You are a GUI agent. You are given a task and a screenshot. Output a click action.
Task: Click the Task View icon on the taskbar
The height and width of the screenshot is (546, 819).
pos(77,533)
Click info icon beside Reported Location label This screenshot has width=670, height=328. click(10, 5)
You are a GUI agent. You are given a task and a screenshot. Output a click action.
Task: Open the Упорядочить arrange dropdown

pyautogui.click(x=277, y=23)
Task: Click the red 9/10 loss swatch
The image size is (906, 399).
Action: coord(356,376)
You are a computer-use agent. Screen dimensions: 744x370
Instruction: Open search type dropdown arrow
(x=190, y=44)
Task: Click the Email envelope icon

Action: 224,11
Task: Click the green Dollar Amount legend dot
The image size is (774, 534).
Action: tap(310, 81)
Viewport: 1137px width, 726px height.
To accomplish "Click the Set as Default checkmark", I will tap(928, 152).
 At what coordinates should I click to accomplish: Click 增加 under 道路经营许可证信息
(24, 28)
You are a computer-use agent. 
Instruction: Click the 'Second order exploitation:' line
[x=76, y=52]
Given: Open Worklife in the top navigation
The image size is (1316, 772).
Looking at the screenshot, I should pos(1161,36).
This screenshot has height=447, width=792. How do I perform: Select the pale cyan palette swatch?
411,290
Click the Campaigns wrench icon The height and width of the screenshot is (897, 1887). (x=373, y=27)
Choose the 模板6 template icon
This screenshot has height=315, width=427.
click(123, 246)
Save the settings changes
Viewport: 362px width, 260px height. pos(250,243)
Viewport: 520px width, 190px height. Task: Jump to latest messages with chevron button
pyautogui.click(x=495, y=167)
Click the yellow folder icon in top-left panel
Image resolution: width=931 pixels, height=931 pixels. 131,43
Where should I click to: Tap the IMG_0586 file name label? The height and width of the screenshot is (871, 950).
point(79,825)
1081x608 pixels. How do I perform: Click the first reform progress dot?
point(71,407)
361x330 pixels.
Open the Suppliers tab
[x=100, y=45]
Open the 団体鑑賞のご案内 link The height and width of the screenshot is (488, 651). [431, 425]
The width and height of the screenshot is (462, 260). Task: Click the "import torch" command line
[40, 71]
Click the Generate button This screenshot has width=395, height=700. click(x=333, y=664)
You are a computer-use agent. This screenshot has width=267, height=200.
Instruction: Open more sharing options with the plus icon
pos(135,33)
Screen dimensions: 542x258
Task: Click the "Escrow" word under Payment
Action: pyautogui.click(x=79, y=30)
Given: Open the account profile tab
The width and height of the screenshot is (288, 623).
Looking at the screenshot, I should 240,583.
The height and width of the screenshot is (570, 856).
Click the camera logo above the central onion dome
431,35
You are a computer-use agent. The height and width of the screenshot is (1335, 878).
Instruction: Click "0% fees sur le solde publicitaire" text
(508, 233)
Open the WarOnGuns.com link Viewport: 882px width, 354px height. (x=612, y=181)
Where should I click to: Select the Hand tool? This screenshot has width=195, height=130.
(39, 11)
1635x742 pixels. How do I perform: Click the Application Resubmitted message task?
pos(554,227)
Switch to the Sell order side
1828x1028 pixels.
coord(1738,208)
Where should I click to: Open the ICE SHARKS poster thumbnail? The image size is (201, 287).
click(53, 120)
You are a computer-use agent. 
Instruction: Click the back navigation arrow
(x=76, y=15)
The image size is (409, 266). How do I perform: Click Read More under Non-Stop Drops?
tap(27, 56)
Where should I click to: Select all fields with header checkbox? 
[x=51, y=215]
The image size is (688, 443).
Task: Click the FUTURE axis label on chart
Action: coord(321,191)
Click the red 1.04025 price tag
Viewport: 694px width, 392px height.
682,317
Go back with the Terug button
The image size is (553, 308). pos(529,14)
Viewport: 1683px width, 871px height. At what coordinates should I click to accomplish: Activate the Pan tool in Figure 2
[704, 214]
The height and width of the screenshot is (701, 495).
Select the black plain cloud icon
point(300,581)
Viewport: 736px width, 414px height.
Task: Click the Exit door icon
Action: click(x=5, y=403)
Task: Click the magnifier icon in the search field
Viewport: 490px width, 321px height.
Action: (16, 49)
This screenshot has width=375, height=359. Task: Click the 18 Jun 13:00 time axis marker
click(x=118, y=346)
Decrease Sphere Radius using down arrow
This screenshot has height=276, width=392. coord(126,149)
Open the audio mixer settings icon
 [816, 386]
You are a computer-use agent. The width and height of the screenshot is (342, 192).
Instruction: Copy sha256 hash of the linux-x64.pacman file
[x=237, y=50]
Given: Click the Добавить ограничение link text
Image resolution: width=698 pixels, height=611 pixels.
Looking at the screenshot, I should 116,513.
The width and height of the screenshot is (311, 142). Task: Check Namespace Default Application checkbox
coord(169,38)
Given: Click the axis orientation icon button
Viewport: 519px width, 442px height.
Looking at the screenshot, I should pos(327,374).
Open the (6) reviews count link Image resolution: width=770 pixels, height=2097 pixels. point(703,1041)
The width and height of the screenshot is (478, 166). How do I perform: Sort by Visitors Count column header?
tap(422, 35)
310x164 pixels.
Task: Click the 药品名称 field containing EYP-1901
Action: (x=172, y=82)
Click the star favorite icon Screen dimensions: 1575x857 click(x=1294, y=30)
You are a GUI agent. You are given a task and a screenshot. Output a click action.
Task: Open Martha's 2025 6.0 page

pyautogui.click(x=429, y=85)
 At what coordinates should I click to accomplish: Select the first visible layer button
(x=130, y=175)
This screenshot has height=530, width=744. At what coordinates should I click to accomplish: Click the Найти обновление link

——

_Description of the task_
Extract from the data above every line that contains the word "Where", matching case exactly.

_Response to this task_
Where should I click to: Tap the IMG_0586 file name label? The height and width of the screenshot is (871, 950).
Where should I click to: Select the Hand tool? This screenshot has width=195, height=130.
Where should I click to: Open the ICE SHARKS poster thumbnail? The image size is (201, 287).
Where should I click to: Select all fields with header checkbox? 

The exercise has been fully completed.